The conspiracy theories about Huck’s Christmas ad are not only unfounded, they’re playing right into Gov. Huckabee’s hands. Huckabee gets to spend the first two minutes of this segment defending the ad on perfectly defensible and sensible ground instead of defending his record. Then he pivots to go on the offensive against Mitt Romney for not granting clemency to some kid instead of having to defend his own 1000+ clemencies and whether any of them were bought and paid for. Later on, he is asked about Rich Lowry’s “Huckacide” article, which Huckabee deftly uses to make the case that he’s an outsider to the Washington power establishment rather than have to attack the article’s substantive arguments against him. All in all, very well played. The line about blinking in code made me laugh. If his policies weren’t so liberal and his foreign policy wasn’t so obviously naive, or especially if I didn’t pay attention to either of those things, he’d win me over.

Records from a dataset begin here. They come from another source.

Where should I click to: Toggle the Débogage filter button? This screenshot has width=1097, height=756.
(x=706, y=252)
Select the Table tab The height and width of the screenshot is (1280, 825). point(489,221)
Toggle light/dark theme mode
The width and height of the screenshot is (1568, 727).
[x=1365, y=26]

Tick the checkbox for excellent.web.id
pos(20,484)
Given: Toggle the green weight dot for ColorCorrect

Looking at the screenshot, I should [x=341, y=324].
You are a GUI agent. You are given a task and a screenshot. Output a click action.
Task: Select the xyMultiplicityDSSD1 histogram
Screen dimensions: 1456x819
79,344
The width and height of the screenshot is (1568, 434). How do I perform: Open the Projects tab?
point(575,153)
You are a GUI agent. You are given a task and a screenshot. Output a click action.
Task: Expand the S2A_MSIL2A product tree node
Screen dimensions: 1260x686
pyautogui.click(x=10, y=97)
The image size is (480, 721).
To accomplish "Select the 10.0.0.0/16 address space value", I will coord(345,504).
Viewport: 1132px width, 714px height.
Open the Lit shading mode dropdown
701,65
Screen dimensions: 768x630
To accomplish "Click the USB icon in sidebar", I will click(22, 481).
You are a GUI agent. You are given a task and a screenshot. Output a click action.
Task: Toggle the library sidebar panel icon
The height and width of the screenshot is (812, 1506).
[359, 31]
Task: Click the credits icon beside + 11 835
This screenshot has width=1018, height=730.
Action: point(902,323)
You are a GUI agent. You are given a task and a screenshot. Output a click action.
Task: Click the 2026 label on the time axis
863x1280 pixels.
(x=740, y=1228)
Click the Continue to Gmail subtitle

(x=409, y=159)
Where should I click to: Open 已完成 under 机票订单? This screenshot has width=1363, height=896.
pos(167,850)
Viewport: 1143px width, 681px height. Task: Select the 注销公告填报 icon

Update (AP): What Huck doesn’t understand, or pretends not to understand, is that it isn’t his saying “Merry Christmas” that’s caused a fuss. If it was, Giuliani’s and Paul’s ads would be getting the same scrutiny. It’s his using something as innocuous as a Christmas ad to inject yet more religion into his “Christian leader” campaign while studiously feigning a little-boy “who, me?” naivete about what he’s doing. Playing it off as an objection to season’s greetings is his typically cynical way of connecting the ruckus to some sort of antipathy to Christianity, a la the “war on Christmas,” in the minds of his supporters.

As for the part about clemencies, what does he mean that no one walked out of jail a murderer? What about Maxwell?

But never mind that. The amazing thing here is the last two minutes, which echo eerily Lee Harris’s whine yesterday about some phantom east-coast conservative establishment that can’t stand Huck not because he’s bad on taxes, or crime, or immigration, or terrorism, but because he’s an evangelical who came up the hard way. It’s two different types of populist demagoguery rolled into one: class resentment, per his “Main Street vs. Wall Street” shtick, and religious resentment, per his suggestion that Beltway Republicans don’t want Christians to be “part of the discussion.” Part of the discussion? Hey, Huck — who is it who’s been threatening for months to torpedo the party if they don’t get a pro-life candidate? You own the discussion.

He can’t win on the issues so he’ll try to win on antagonism and spite, all the while professing to be the picture of innocence. Awful.